Les différentes mutations
Certaines unités firent l'objet de mutations au fur et à mesure des besoins en renfort de certains dépôts :
la 43 fut détachée au dépôt de La Voulte- sur-Rhône du 1er juillet 1901 au 5 décembre 1904 où elle parcourut 19.244 km, puis mutée à Chablis de cette date au 8 août 1906 où elle y effectua 4 703 km et enfin, rapatriée à Egreville.
la 44 quitte Egreville le 17 août 1905 pour Montmirail où elle parcourut 12.032 km jusqu'au 2 février 1907, date de son transfert à Mortcerf. Elle effectua sur cette ligne un parcours de 4.596 km et rejoignit Egreville le 8 septembre 1910.
la 48 fut mutée à Saint-Jean-d'Angély le 15 octobre 1907 pour remplacer la Couillet n° 11 et attachée à l'annexe traction de Ferrière d'Aunis.
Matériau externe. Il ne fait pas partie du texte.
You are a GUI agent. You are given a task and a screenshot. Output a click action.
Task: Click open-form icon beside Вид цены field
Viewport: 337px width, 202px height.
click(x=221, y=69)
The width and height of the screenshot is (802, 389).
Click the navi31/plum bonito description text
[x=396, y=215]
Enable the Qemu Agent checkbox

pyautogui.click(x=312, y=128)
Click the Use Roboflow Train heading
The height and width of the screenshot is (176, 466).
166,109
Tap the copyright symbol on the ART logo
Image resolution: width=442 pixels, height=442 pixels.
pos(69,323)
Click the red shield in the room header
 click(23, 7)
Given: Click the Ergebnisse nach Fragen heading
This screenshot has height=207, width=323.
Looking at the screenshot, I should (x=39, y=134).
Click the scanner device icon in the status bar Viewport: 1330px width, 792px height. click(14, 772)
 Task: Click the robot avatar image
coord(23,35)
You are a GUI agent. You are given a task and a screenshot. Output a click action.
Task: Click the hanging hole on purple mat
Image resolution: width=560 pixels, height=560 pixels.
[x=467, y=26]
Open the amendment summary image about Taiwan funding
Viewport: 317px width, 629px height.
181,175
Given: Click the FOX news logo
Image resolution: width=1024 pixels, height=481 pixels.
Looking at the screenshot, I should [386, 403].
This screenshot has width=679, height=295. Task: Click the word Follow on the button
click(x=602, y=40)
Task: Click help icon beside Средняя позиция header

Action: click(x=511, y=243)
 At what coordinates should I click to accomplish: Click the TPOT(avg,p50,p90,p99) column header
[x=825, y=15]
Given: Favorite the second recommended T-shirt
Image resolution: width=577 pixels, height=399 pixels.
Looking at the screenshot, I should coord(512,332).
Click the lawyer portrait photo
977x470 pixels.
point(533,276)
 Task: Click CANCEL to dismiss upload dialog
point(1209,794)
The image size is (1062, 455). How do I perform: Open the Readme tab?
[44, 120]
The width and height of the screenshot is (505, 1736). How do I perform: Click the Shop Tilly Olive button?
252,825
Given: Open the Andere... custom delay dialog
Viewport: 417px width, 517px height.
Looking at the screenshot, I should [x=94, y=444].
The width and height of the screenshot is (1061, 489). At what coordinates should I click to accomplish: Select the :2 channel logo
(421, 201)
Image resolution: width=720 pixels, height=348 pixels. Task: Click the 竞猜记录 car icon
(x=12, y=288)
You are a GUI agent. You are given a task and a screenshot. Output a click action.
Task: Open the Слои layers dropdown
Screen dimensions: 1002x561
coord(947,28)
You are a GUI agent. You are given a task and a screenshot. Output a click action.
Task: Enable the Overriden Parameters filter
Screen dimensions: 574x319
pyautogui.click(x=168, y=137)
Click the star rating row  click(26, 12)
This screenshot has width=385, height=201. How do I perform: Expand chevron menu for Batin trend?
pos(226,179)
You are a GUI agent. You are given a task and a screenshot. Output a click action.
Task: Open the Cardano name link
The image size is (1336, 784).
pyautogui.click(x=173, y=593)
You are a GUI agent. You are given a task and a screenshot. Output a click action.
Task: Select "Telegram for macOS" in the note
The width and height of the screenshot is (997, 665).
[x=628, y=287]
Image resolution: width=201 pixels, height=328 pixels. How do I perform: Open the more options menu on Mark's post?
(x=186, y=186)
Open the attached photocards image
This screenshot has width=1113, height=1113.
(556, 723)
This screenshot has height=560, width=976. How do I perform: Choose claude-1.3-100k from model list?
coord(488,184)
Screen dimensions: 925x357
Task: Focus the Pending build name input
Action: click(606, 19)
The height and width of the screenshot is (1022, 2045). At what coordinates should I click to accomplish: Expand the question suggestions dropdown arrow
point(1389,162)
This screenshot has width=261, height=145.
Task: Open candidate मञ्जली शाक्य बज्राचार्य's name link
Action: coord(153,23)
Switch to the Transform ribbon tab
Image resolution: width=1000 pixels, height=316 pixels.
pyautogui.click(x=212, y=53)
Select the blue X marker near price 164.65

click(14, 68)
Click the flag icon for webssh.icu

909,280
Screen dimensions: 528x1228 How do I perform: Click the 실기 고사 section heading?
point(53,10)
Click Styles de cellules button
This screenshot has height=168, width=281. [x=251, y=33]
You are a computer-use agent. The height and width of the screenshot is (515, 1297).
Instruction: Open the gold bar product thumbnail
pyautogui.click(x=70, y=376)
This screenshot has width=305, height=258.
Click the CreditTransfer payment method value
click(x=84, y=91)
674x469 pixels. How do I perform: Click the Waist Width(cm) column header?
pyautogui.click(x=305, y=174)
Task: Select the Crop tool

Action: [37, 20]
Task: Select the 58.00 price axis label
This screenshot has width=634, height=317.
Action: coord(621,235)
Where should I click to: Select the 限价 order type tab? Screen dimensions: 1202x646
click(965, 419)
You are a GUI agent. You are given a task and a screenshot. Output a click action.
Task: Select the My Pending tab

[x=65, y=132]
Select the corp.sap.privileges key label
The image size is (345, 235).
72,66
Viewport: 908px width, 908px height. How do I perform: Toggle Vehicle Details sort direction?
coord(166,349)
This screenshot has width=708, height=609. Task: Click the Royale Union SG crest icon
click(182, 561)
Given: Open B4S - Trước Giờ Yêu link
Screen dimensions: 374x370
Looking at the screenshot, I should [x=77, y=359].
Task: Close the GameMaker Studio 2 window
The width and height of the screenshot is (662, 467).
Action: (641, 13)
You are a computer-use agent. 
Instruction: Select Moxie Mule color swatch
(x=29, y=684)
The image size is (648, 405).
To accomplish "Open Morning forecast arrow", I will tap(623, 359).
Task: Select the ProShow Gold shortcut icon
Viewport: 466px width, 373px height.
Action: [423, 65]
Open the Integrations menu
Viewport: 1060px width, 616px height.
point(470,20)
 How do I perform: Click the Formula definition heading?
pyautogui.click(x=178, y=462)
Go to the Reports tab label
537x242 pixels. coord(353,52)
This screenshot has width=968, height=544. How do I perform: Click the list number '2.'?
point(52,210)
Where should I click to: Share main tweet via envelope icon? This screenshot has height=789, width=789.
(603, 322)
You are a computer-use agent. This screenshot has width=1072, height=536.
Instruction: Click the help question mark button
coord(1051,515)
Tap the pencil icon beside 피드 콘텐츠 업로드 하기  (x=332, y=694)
Au cours de son acheminement, en double traction avec une 130 « type G », elle fut victime d'une collision au PK 46,9 entre Le Gué-d'Alleré et Landes-Torxé au train n° 43. Après remise en état par le petit atelier de Ferrière d'Aunis, elle ne put assurer son service sur la ligne d'Epannes que le 9 novembre 1907. Elle y parcourut 56.463 km jusqu'au 12 décembre 1914, date de son retour au Cheylard, après échange avec la locomotive n° 62. Elle fut réquisitionnée le 30 juin 1943 par l'Organisation TODT pour être employée sur le réseau du Littoral des Chemins de Fer de Provence. Elle ne fut retournée au Cheylard qu'en 1946, en fort mauvais état. Garée, en attente de R.G., elle ne fut finalement pas remise en service et fut vendue comme ferraille l'année suivante.
la 64 fut détachée au dépôt de Florac du 18 février 1916 au 18 mai 1919 pour y remplacer la machine n° 251 réquisitionnée pour les besoins de la Défense Nationale.